The Agribusiness Development Centre Executive Director, Josephine Mukumbya speaks during the training.

100 coffee traders from 66 organisations, most of whom are involved in local coffee trading, have completed a beginner’s free three-day price risk management training by the Agribusiness Development Centre (ADC) at dfcu Bank Training Centre in Namanve Industrial Park, Mukono District.

The Agribusiness Development Centre builds the capacity of agribusinesses through trainings to become resilient. The training supported by GOPA world wide consultants and founding partners of ADC is aimed at equipping traders with information on how the coffee market works and how the international trends influence local trading.

Roland Sekajja said: “The intention of this training is to help you and make better and profitable decisions and earn more value from your coffee.”

Participants are taken through theories financial literacy, governance and agricultural products marketing to make farmer-based organisations self-sufficient by also linking them to financing. The training equips them with skills develop commercial strategies and make them more sustainable from the local trading environment to the international trading space.

Wilberforce Kayonga, the Business Advisor and lead specialist in Price Risk Management training, stresses a point during the training

Sekajja explained that apart from high value crops such as coffee and cocoa facing the risk of thieves, many losses are made because traders are not aware about how the market operates.

 

According to Wilberforce Kayonga, the Business Advisor and lead specialist in Price Risk Management training, the beginners class is just an eye opener for the traders to realise the big opportunities that exists in the coffee value chain.

Kayonga pointed out the fact that most traders are not aware of the fact that coffee prices are determined internationally and local traders simply follow suit.

“You should be able to monitor international trends and how the major producers especially Brazil, Vietnam and Colombia are working,” he said.

The future price of Robusta coffee is fixed in New York while that of Arabica is fixed in London. But these are mostly based on speculation among coffee producing companies and consumption trends.

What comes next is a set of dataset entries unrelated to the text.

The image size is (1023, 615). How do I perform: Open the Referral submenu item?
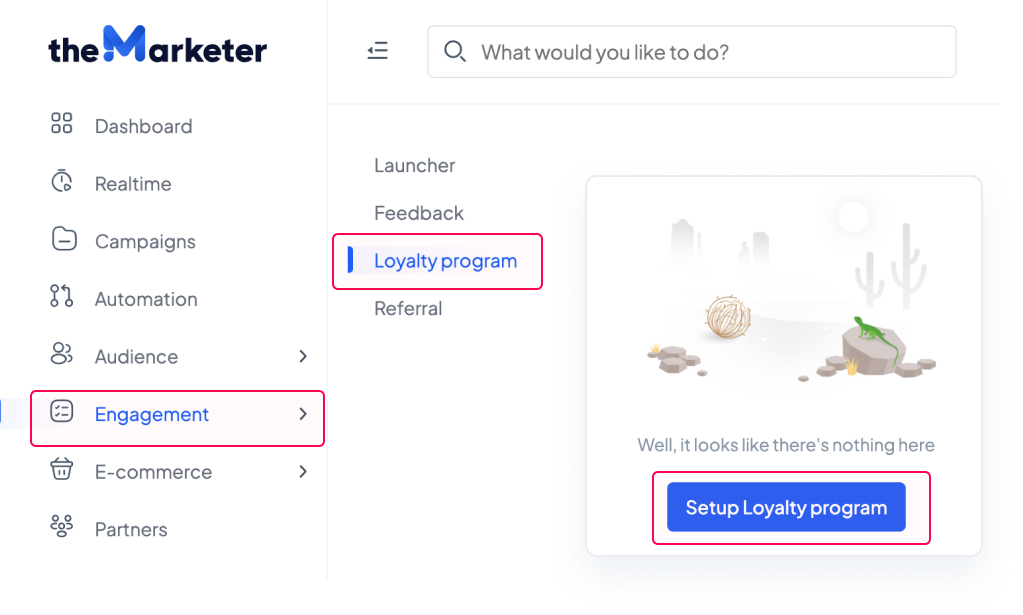coord(408,308)
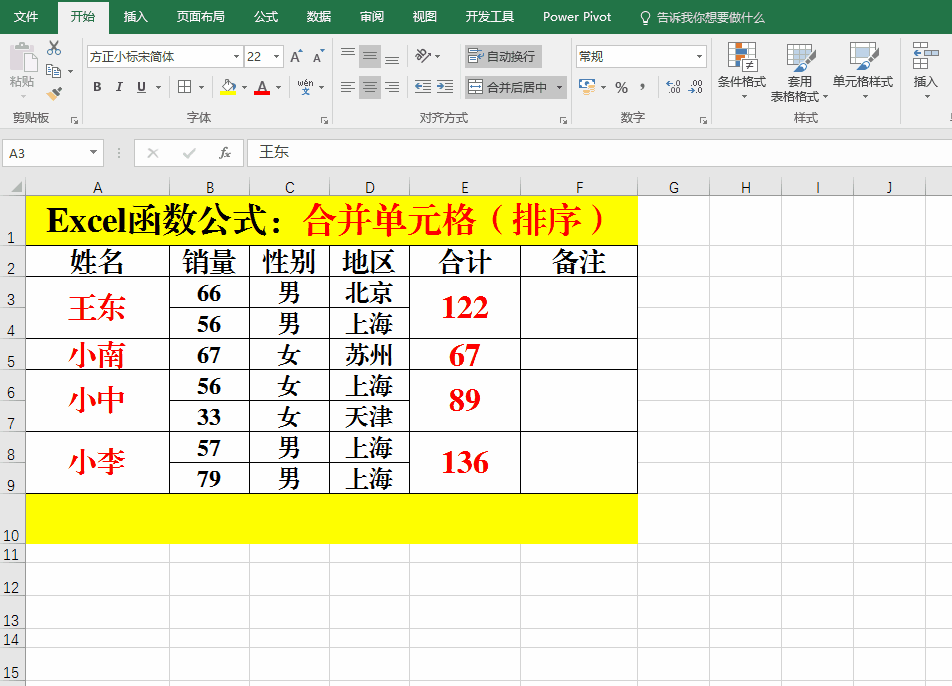952x686 pixels.
Task: Click the Borders icon
Action: (x=185, y=88)
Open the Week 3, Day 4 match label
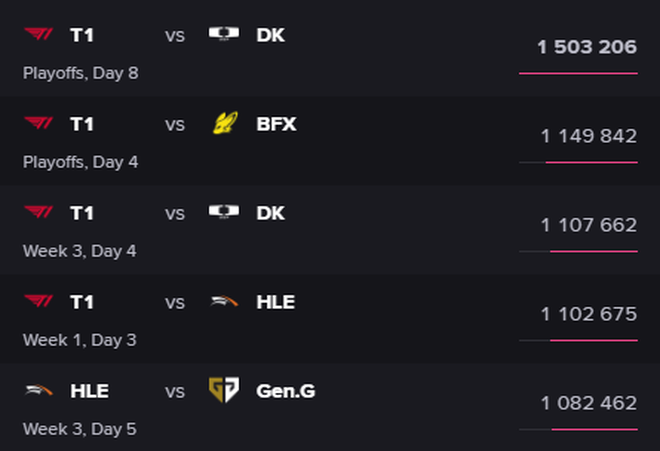The image size is (660, 451). (79, 251)
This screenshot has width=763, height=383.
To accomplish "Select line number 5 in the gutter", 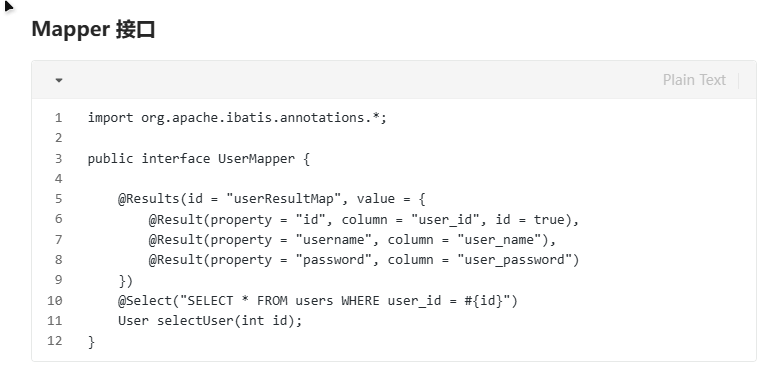I will tap(58, 199).

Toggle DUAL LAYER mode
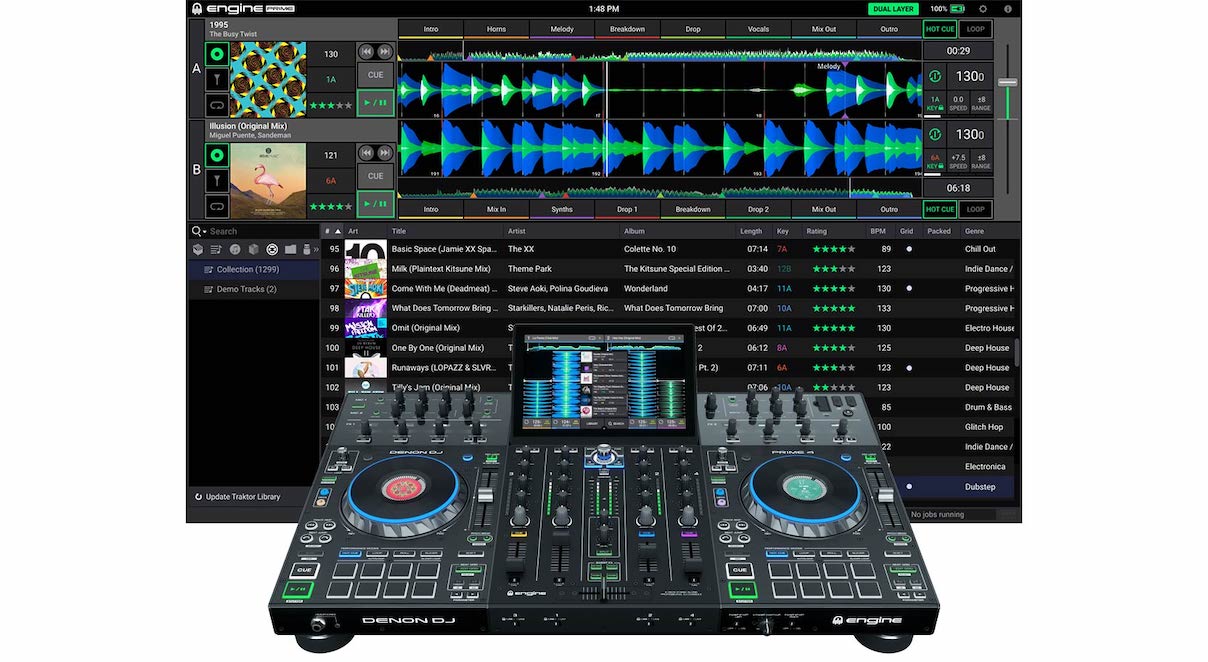[893, 8]
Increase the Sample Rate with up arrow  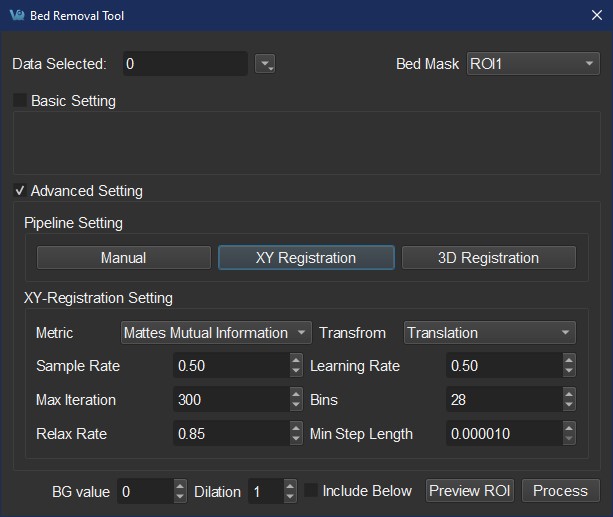pyautogui.click(x=296, y=361)
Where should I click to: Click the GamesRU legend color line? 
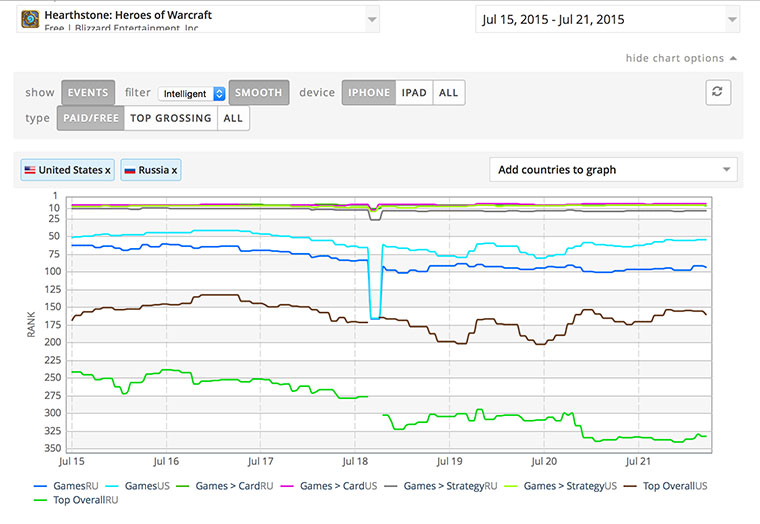41,485
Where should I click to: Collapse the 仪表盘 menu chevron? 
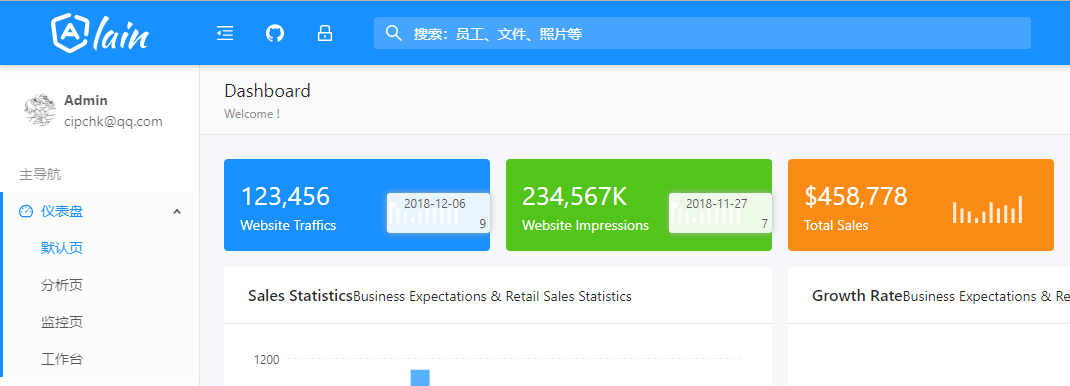tap(177, 211)
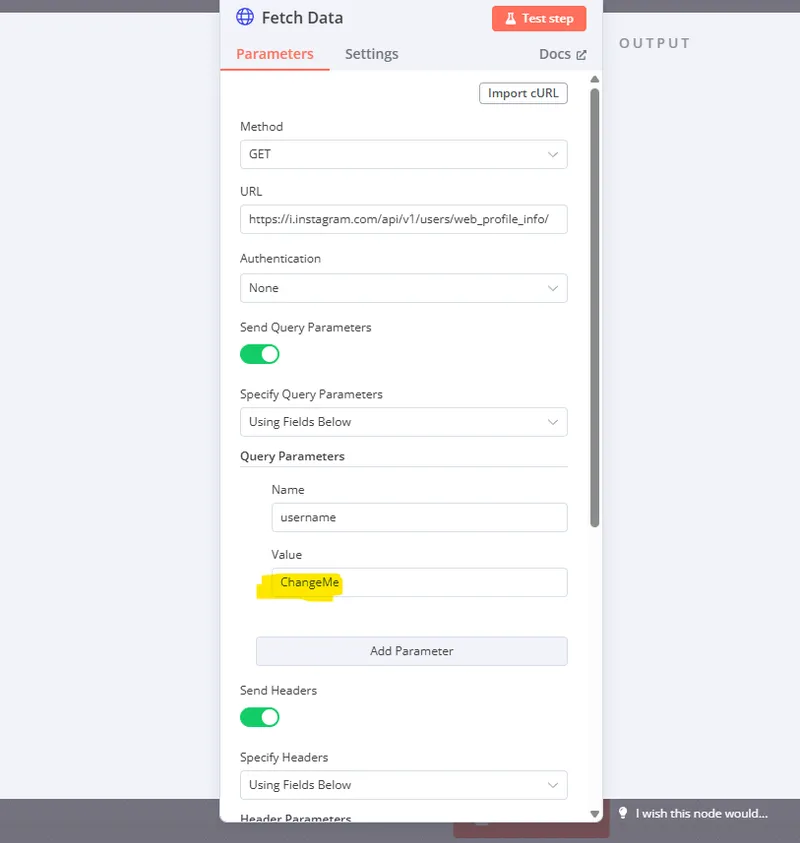Disable the Send Query Parameters toggle
Image resolution: width=800 pixels, height=843 pixels.
point(260,354)
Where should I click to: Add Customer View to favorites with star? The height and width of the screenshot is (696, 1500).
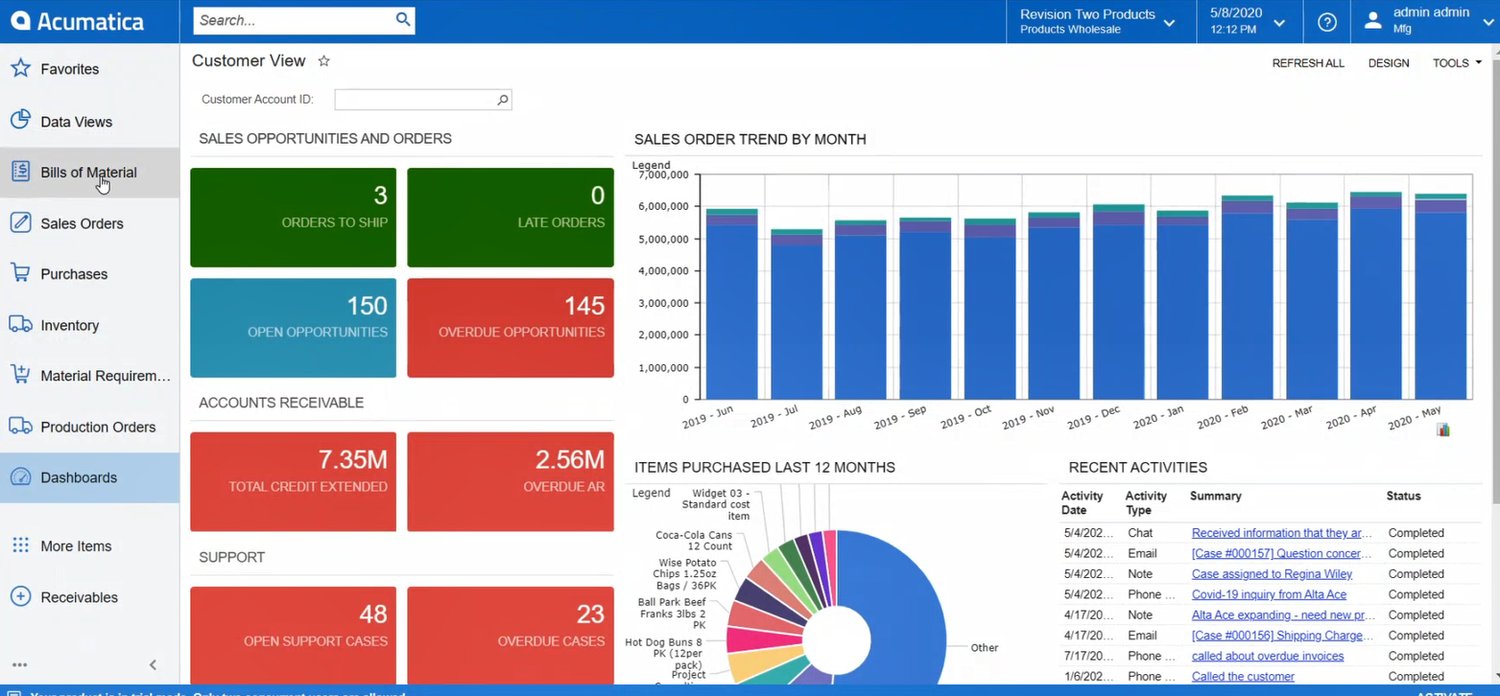click(x=324, y=61)
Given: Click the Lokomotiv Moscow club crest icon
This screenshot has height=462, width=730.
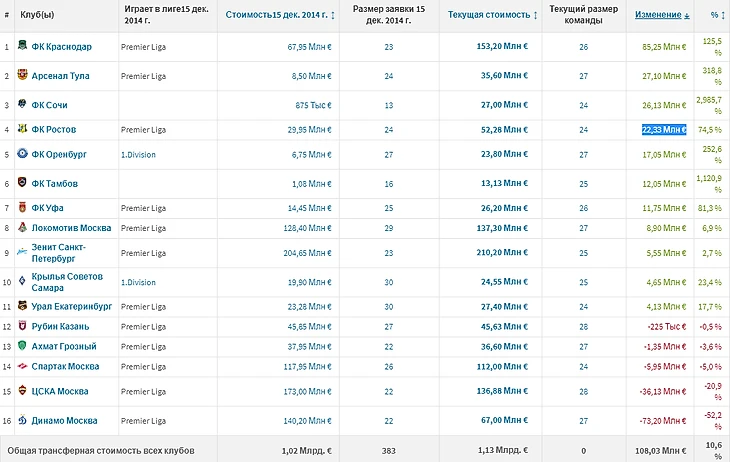Looking at the screenshot, I should pyautogui.click(x=22, y=227).
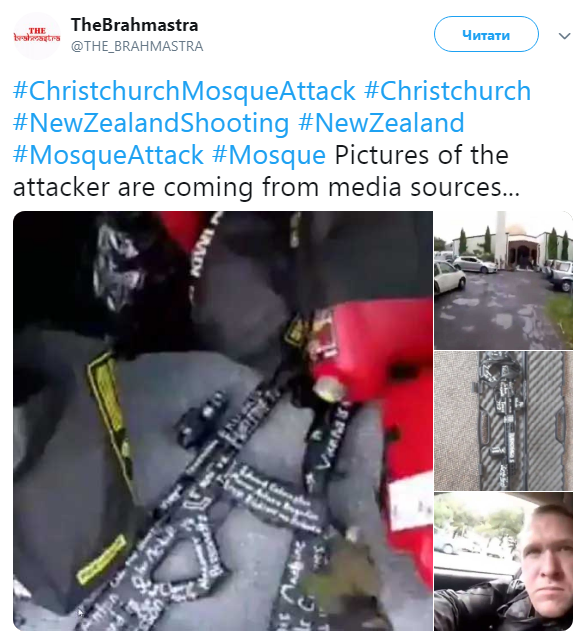Open the @THE_BRAHMASTRA handle link
The height and width of the screenshot is (639, 587).
coord(137,46)
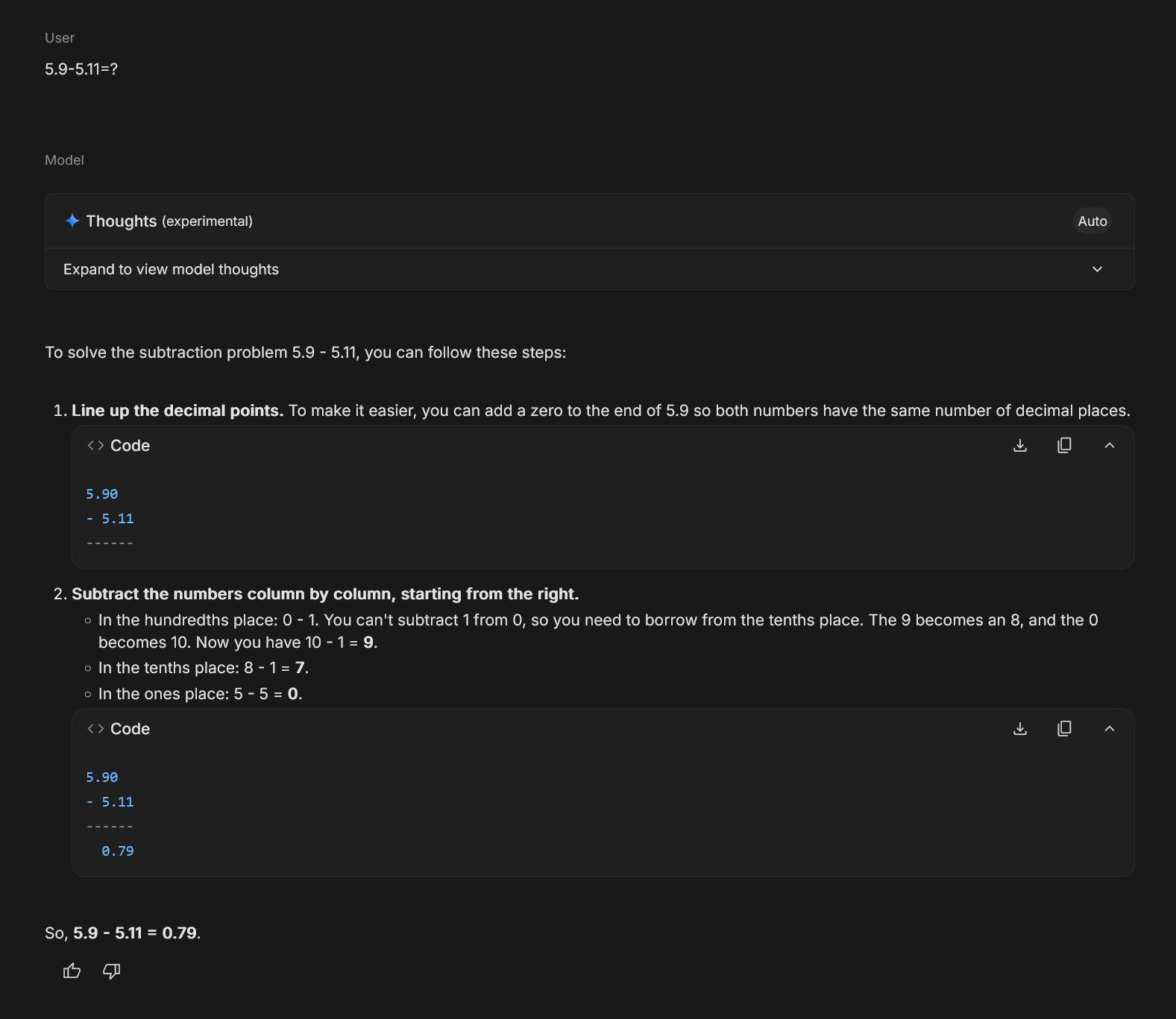Click the first "Code" block title
The width and height of the screenshot is (1176, 1019).
click(x=130, y=445)
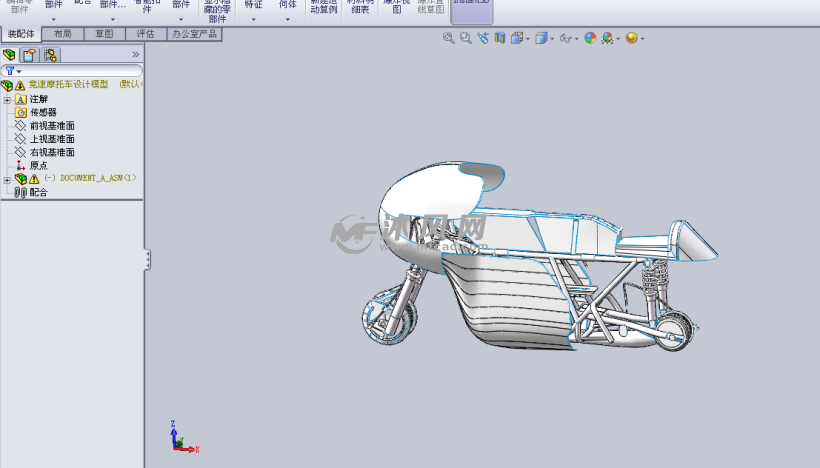Click the filter funnel icon in tree
820x468 pixels.
pyautogui.click(x=10, y=71)
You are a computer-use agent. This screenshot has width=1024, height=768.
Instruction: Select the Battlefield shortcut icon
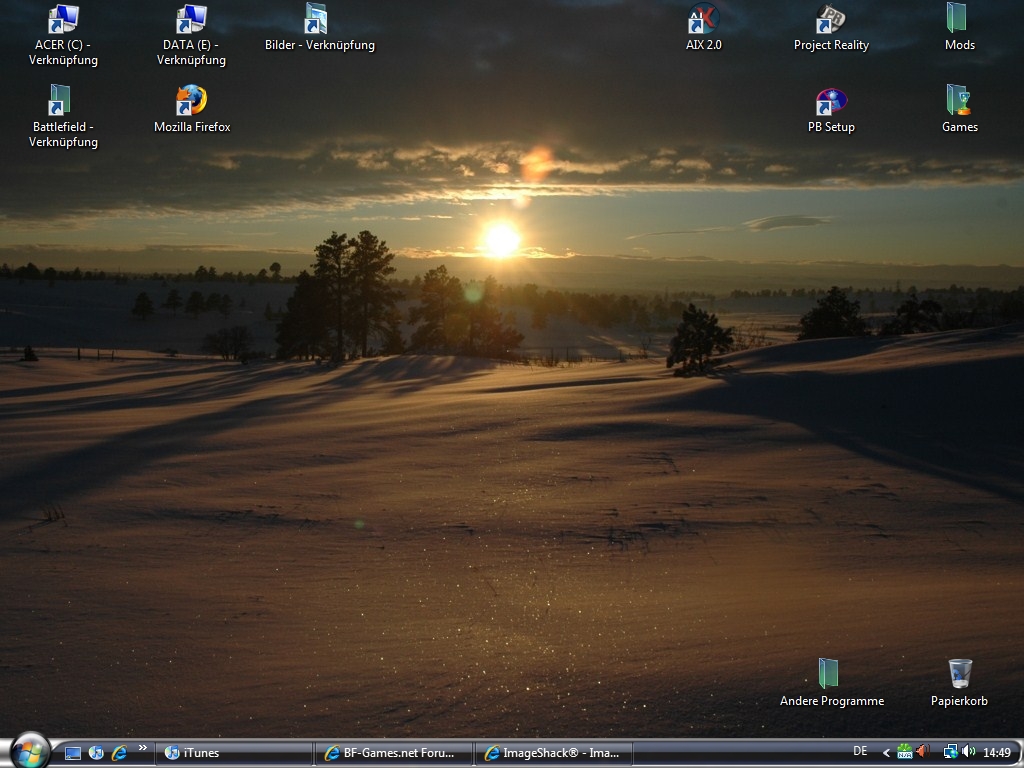[x=60, y=101]
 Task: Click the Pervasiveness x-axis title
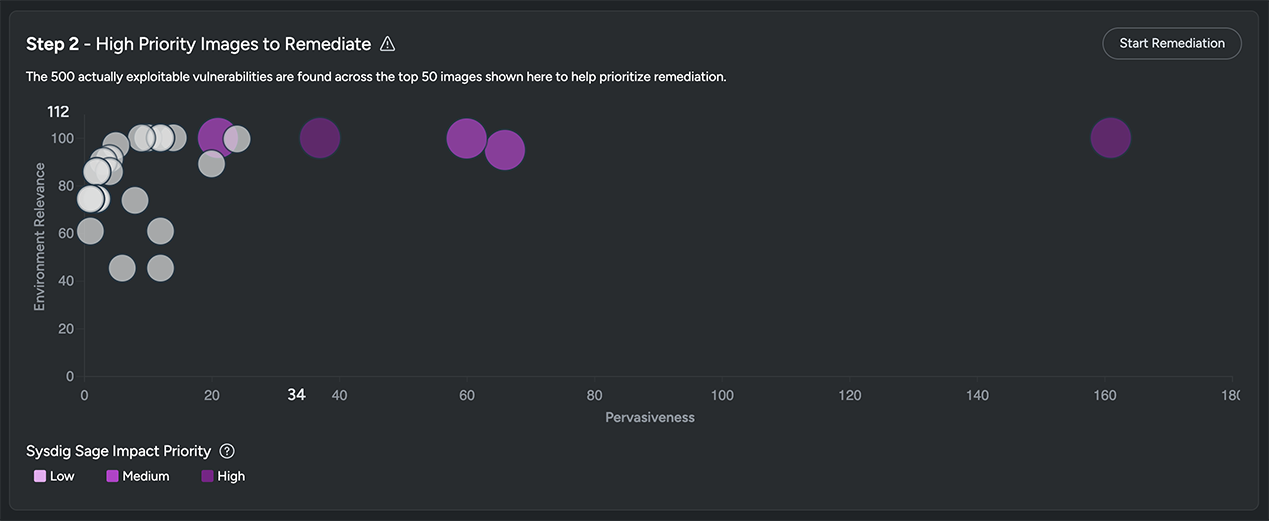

“Futures markets are very volatile. As traders, you must be able to study the market trends carefully,” Kayonga added.

Coffee traders during the training

Coffee profiling and assured quality are key aspects in premium coffee markets.

Kayonga wants the local traders to enter into the available international markets, which are dominated by multinationals, to be able to earn a premium on their coffee.

He pointed to the farmers the need to seek niche markets by focusing on consumer needs.

The main niche coffee markets in the world are guaranteed by internationally-recognised certification that includes; Fairtrade, certified organic and Rainforest Alliance.

“When you understand how these markets work, the market share, the barriers and the impact of getting there, farmers develop tools that can enable them run more profitable enterprises. Whatever they do can translate in the international space,” Kayonga explained.

The training, which have been held since 2017, has benefited local exporting organisations by narrowing the information gap. This has not only helped these organisations grow but also decrease coffee farmers’ exploitation.

A key element is teaching them how to make contracts and negotiate better prices while monitoring the fluctuations to at least monitor price and the volatility of the international market.

Kayonga cautioned the coffee traders against carrying out transactions and agreements informally. Many traders find it more convenient to work that way as they think it reduces costs, time and resources. But the risks associated with conducting business in that manner without proper contracts is deemed very costly.

After the beginners training, the traders can join an online certification learning platform, SOMA, where they can learn more while ADC staff makes follow-up activities with the trainees.

Those who are resilient enough graduate to the next level of training where the can access finance and gain access to markets.

Since local consumption is low, the option is to find a place in the international markets.

The participants are identified from the regions depending on their capacity gaps.

Benard Olar from Okoro Coffee Union said he was impressed with the training because it uncovered trading information he had not previously given attention to.

“There is a big information gap in the coffee market. We need to devise mechanisms to be able to benefit from the export coffee market,” he said.